# Question #a3b13

Mar 20, 2017

#### Explanation:

Given: ${y}^{2} - 8 x + 2 y + 25 = 0$

Write in standard form, $x = a {y}^{2} + b y + c$:

$x = \frac{1}{8} {y}^{2} + \frac{2}{8} y + \frac{25}{8}$

$a = \frac{1}{8} , b = \frac{2}{8} , \mathmr{and} c = \frac{25}{8}$

The y coordinate, k, of the vertex and the focus is:

$k = - \frac{b}{2 a}$

$k = \frac{- \frac{2}{8}}{2 \left(\frac{1}{8}\right)}$

$k = - 1$

The x coordinate, h, of the vertex is the equation evaluated at y = k= -1:

$h = \frac{1}{8} {\left(- 1\right)}^{2} + \frac{2}{8} \left(- 1\right) + \frac{25}{8}$

$h = 3$

The vertex is the point $\left(3 , - 1\right)$

Find the focal distance, f:

$f = \frac{1}{4 a}$

$f = \frac{1}{4 \left(\frac{1}{8}\right)}$

$f = 2$

The x coordinate of the focus is the x coordinate of the vertex plus the focal distance and the y coordinate is the same.

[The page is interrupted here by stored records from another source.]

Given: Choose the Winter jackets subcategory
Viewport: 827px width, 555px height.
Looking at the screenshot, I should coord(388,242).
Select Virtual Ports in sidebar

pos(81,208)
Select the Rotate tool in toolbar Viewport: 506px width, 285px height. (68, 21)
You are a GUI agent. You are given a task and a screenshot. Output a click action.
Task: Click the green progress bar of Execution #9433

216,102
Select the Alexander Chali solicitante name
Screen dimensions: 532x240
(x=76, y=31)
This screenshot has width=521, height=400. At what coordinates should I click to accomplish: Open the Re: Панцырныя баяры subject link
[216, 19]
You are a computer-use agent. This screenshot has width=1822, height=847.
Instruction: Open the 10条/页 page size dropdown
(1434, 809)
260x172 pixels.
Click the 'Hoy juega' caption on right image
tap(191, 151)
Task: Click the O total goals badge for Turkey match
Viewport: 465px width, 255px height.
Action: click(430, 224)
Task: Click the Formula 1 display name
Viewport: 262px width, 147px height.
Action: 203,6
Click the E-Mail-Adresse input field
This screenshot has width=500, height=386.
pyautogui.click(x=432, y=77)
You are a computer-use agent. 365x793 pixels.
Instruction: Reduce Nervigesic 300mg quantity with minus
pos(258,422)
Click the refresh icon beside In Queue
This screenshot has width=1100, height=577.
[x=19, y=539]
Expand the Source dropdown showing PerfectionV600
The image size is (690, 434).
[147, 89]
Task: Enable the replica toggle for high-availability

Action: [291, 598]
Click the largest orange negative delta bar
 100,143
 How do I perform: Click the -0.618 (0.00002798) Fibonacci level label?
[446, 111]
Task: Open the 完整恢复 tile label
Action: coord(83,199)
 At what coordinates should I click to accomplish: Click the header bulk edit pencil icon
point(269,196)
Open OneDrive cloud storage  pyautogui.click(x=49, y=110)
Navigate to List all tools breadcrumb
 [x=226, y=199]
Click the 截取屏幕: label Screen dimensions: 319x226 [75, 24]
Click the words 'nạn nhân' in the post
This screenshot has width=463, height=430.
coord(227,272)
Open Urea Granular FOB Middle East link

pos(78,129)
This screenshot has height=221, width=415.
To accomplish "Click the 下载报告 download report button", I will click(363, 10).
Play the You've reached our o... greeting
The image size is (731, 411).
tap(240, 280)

The focus is $\left(5 , - 1\right)$

The directrix is a vertical line at the x coordinate of the vertex minus the focal distance:

$x = 3 - 2$

$x = 1$ is the equation of the directrix.

For the x intercept evaluate the equation at $y = 0$:

$x = \frac{25}{8}$

Evaluate the discriminant:

${b}^{2} - 4 \left(a\right) \left(c\right) = {\left(\frac{2}{8}\right)}^{2} - \left(4\right) \left(\frac{1}{8}\right) \left(\frac{25}{8}\right) = \frac{4}{64} - \frac{100}{64} = - \frac{96}{64}$

There are no real y intercepts.